# Interactive Example of Decision Trees

This is a Jupyter Notebook which in an interactive fashion illustrates the inner workings of the machine learning (ML) algorithm called decision trees. 
This notebook is based on the same dataset as the `fisher_discrimant.ipynb` notebook: the __[Iris dataset](https://en.wikipedia.org/wiki/Iris_flower_data_set)__. The focus on this small example is neither the actual code nor getting any specific results, but - hopefully - getting a better understanding of the foundation of all tree-based ML algorithms; the decision tree. This is also why we don't describe the code in great detail - and simply load the dataset from Sklearn directly with the __[load_iris]( https://scikit-learn.org/stable/datasets/index.html#iris-plants-dataset)__ function - but the first part of the code should hopefully look familiar by now. 

***

### Authors: 
- Christian Michelsen (Niels Bohr Institute)
- Troels C. Petersen (Niels Bohr Institute)

### Date:    
- 03-01-2020 (latest update)

## Before you start: Installation instruction for graphviz

To make this notebook work, you need to install a visualization package called graphviz. The instructions to install it are written below:

---

### Installing Graphvix for the Decision Tree example (Linux)

__Make sure that you have loaded anaconda before proceeding__


* Go to [the page of Graphvix](https://graphviz.gitlab.io/_pages/Download/Download_source.html)

* Download the archive: __graphviz-2.40.1.tar.gz__

* in your terminal, unzip your archive somwhere you like: `tar -zxvf graphviz-2.40.1.tar.gz -C /absolute/path/of/yourchoice/`

* In the unzipped folder, run `./autogen.sh`.
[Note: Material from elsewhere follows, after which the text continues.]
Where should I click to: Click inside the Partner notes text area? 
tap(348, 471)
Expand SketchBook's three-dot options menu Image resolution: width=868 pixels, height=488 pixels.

* In the unzipped folder, create a build directory: `mkdir build_directory/`

* In the unzipped folder, run `./configure --prefix /absolute/path/of/yourchoice/build_directory/`

* In the unzipped folder, type `make` then `make install`

* There should now be a `bin` folder in `/absolute/path/of/yourchoice/build_directory/`. add the bin directory to your PATH variable:

`export PATH=$PATH:/absolute/path/of/yourchoice/build_directory/bin/`

* Install the python interface of graphvix using `pip install graphviz`

* the notebook should run now.


---

### MacOs instructions

__Make sure that you have loaded anaconda before proceeding__

* Install graphviz using homebrew: `brew install graphviz`, then `brew upgrade graphviz`

* Install the python module for graphviz using pip: `pip install graphviz`


---

### Windows instructions

If using Anaconda, then the following has been reported to work:

**conda install -c anaconda python-graphviz**


Otherwise, please follow these instructions:

1. Download the stable version from the website, install it and create a path for it. If the path is not working, then go to the advance system settings for your laptop and create a path manually there. Note that you should run as administrator, if you are using a laptop from KU.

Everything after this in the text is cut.